De kentering komt, maar nog lange weg te gaan …

7 november 2016 10:45

De kentering komt, maar nog lange weg te gaan …

De duurzaamheidstransitie is nog maar net begonnen. Velen denken dat we nu al ruim één derde van onze energie uit duurzame bronnen opwekken, maar in werkelijkheid is dit (in 2014 een schamele 5,6 procent) nog maar mondjesmaat. We houden een tafelgesprek over duurzaamheid. Waar bevinden we ons nu? Wat staat ons de komende jaren te wachten? En hoe zorgen bedrijven ervoor dat ze ook echt mee gaan doen aan duurzame ontwikkelingen?

Want voor iedereen is duidelijk: een duurzame toekomst is een onomkeerbaar proces. Kijk naar aanbestedingen, wetten en regels, maar ook omdat de maatschappij het eist. Dat de zorg voor mens, milieu en de samenleving voorop staat, is vanzelfsprekend, volgens de gespreksdeelnemers.

Een vergaderkamer met veel lichtinval. Vanaf de eerste verdieping is beneden de vijver zichtbaar. We zijn met een gevarieerd gezelschap te gast bij bouwbedrijf Noordersluis op het gelijknamige bedrijventerrein in Lelystad. De Nederlandse samenleving staat voor de immense taak dat in 2050 de CO₂-uitstoot met 80 tot 95 procent omlaag gebracht moet zijn. Dat heeft zonder meer gevolgen voor alle bedrijfstakken: van bouwbedrijven tot verhuurders van machines en van technische installatiebureaus tot industrie, personeelsdiensten en datacentra. Maar het gaat ook om de manier waarop ondernemers samenwerken en hoe werknemers in bedrijven en organisaties actief zijn.

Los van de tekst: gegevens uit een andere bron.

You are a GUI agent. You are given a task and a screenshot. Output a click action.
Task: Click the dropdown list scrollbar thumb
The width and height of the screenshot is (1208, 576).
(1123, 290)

“Duurzaam installeren. Het is een trendwoord, maar ons werk is ermee doorspekt”, zegt Remko Bosma, eigenaar van Wouda Installatietechniek uit Dronten. “Er zijn veel nieuwe technieken die energiebesparingen opleveren, maar we kijken nadrukkelijk ook naar onze bedrijfsprocessen. We zijn inmiddels ISO-14001 gecertificeerd.”

Zijn de eisen wel proportioneel?

“We helpen bedrijven bij aanbestedingstrajecten”, zegt Roelf Houwing van Smart Tenders. “Je ziet dat er heel vaak heel veel eisen gesteld worden met betrekking tot duurzaamheid, compleet met certificeringen en dat soort zaken. Veel mkb-bedrijven beschikken nog niet over allerlei certificeringen, maar je kunt dan beschrijven wat ze er wel aan doen. We kijken ook altijd of de eisen die gesteld worden wel proportioneel zijn in relatie tot de eisen van de opdracht.”

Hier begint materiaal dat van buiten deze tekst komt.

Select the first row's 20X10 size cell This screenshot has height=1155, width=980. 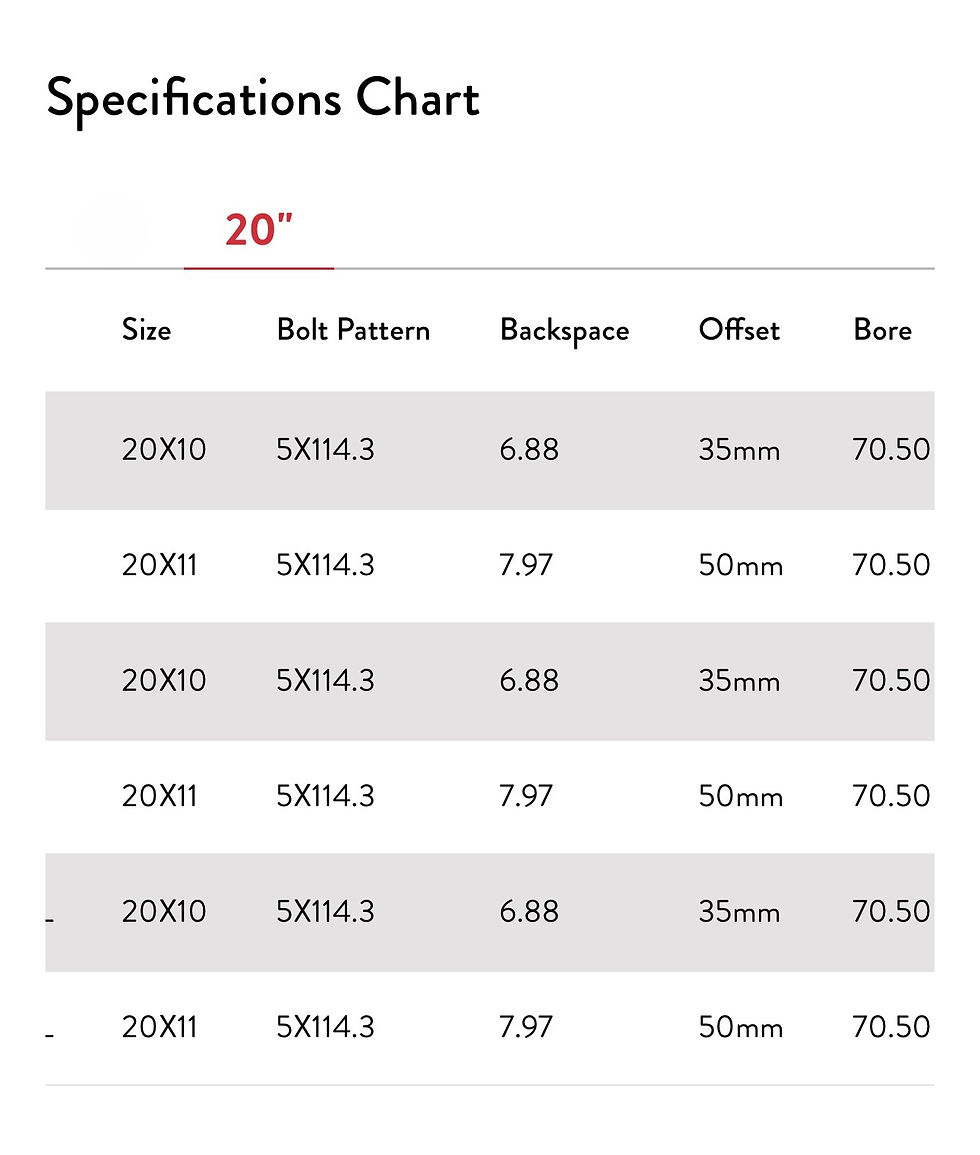[x=164, y=450]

“Duurzaamheid is geen technologie, maar een proces”, zegt Carel van Lange van EMSS. “Het is voor bedrijven vaak belangrijk om een stip op de horizon te plaatsen, waarbij ze aangeven waar ze naartoe willen. Wij kunnen hen helpen om op een structurele manier invulling te geven aan dat proces.”

Stap te ver

“Bij ons is duurzaamheid de laatste vier, vijf jaar enorm in opkomst. Dan gaat het om de auto’s waar we mee rijden, de lampen in de gebouwen, maar ook de aggregaten”, zegt Jos Jellesma van Sijperda Verhuur. “Alles wat je op gebied van duurzaamheid aanbiedt, kost echter extra geld. Bijvoorbeeld een elektrisch aggregaat ten opzichte van een dieselaggregaat. Kostprijstechnisch is duurzaam werken bijna twee keer zo duur, maar we kunnen het nog lang niet altijd doorberekenen aan de klant. Het is voor veel reguliere bouwklanten nog een stap te ver.” “Het is ook vaak zo dat de technologie wel voorhanden is, maar dat de mensen nog niet zover zijn”, zegt Lammert Boeve van Bouwbedrijf Noordersluis. “Ik rij nu zelf een auto die niet duurzaam is en ik heb argumenten om niet elektrisch te rijden. Maar ik ga het wel doen. Het begint met mensen … goed voorbeeld doet goed volgen!”

Duurzame relaties

“Particulieren vragen bijna nooit om bouwkundige duurzaamheidsmaatregelen”, zegt Alinda Boeve. “Het is vooral de overheid die ons op dat gebied allerlei eisen oplegt. De bouw gaat beter, we krijgen steeds meer projecten binnen een bouwteam, en hoewel je duurzame oplossingen aandraagt, geldt nog steeds vooral de prijs-kwaliteitverhouding.” Alinda Boeve zegt dat duurzaamheid wat haar betreft vooral zit in het aangaan van duurzame relaties. “Samen een project aangaan en kijken wat de meest efficiënte manier van werken is. In eerste instantie zit je vaak op prijs, maar als je vaker samenwerkt gaat het er ook om dat je je met elkaar afvraagt wat willen we met elkaar verdienen. Dat werkt veel beter.” Remko Bosma: “Als je kunt aantonen dat een beetje extra meer investeren voordelig uitwerkt op de jaarlijkse exploitatiekosten, merk je toch dat de opdrachtgever daar gevoelig voor is. Maar je moet het wel heel duidelijk maken.”

Inspanning en aandacht

Carel van Lange van EMSS: “Veel duurzame systemen zijn enorm gevoelig en vragen er eigenlijk om dat je het hele gebouw als een installatie bekijkt. Dat gebeurt nog te weinig. Feit is dat de bouwprocessen complexer worden en er steeds meer kans is dat er foutjes gemaakt worden. Om het goed te doen vraagt veel inspanning en aandacht. Je zult ook na het aanleggen van installaties moeten monitoren om te kijken of het werkt, zoals het hoort te werken.”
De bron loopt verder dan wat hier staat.